_WHAT YOU ARE ASKED TO DO_. Rewrite the rows from the one containing "At what coordinates" through the end of the rows, requests included, and shift every coordinate in the answers by -48. Leave the pictures out.

(Word and element location rows)
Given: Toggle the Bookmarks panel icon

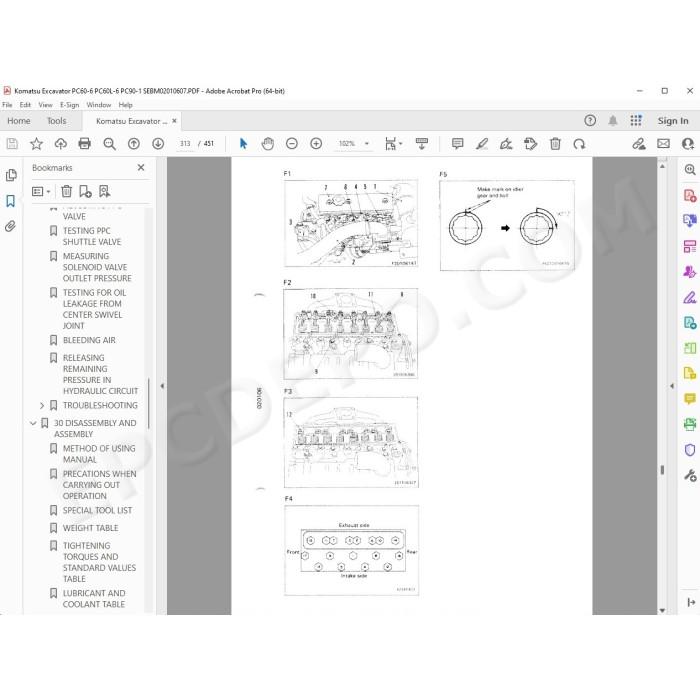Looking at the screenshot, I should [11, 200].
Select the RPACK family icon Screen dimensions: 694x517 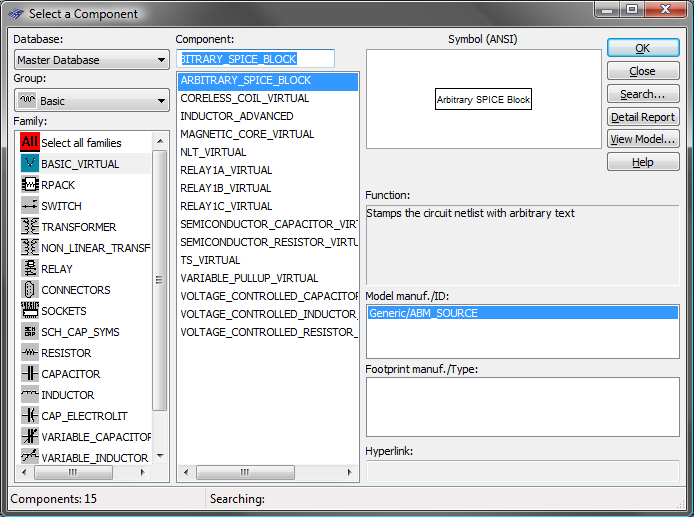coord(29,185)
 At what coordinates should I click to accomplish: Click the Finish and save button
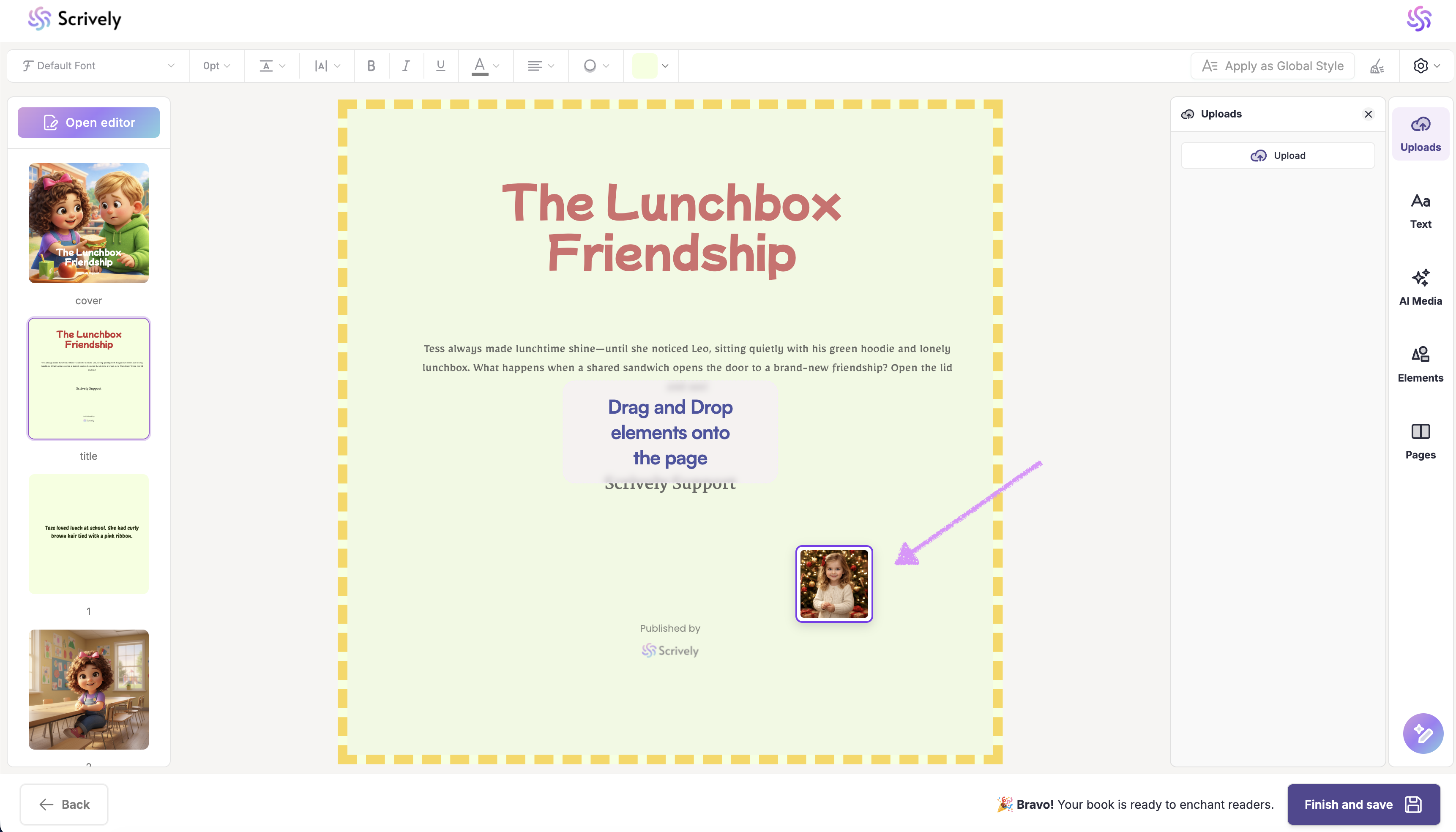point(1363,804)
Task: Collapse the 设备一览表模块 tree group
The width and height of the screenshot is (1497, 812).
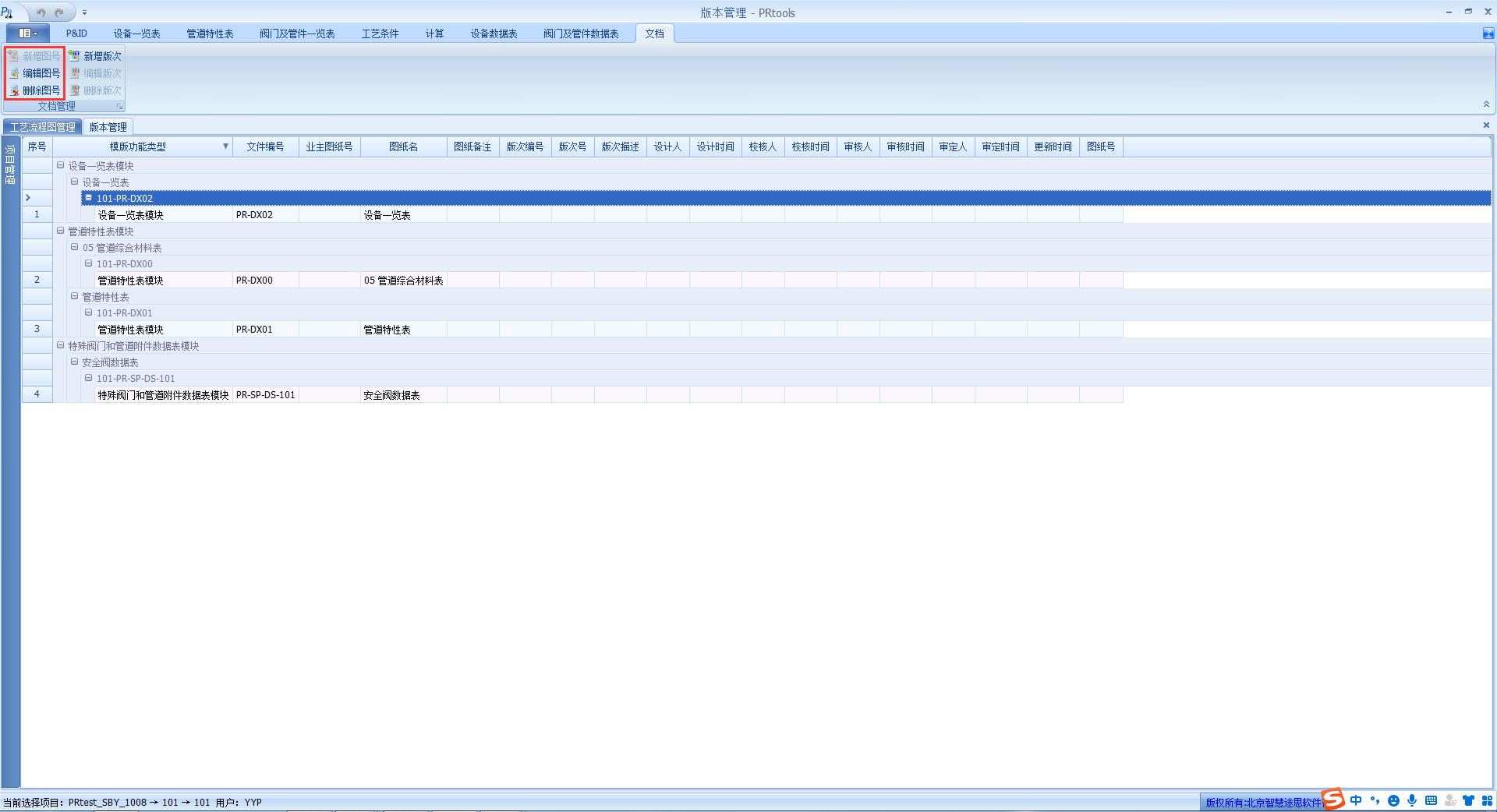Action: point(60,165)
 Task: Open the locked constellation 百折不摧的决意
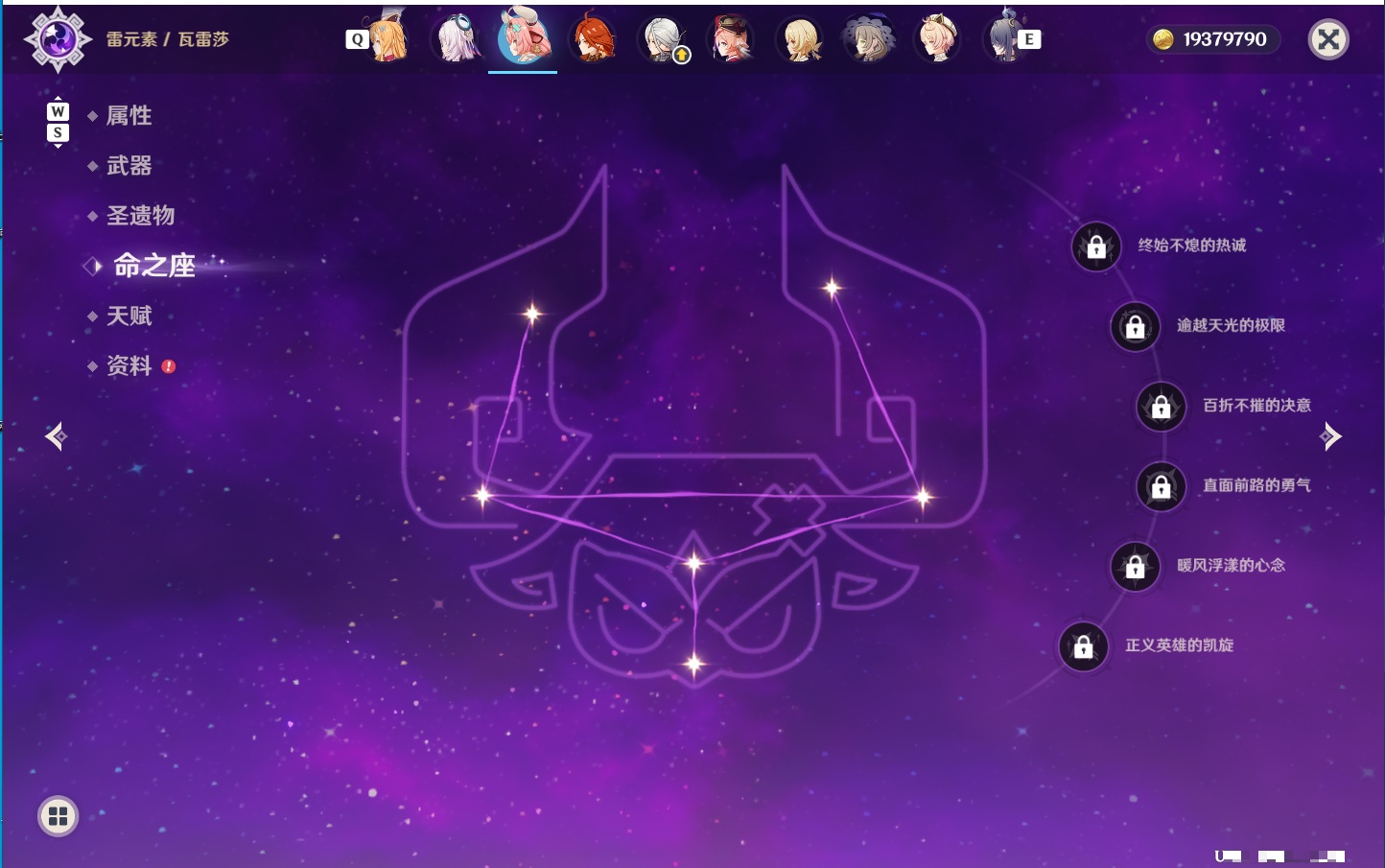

_EXPECTED ANSWER_.
 At what coordinates should I click to accomplish: Click the Finish and save button
point(1315,756)
Task: Collapse the 设备一览表模块 tree group
The width and height of the screenshot is (1497, 812).
Action: point(12,117)
 Task: Open the locked constellation 百折不摧的决意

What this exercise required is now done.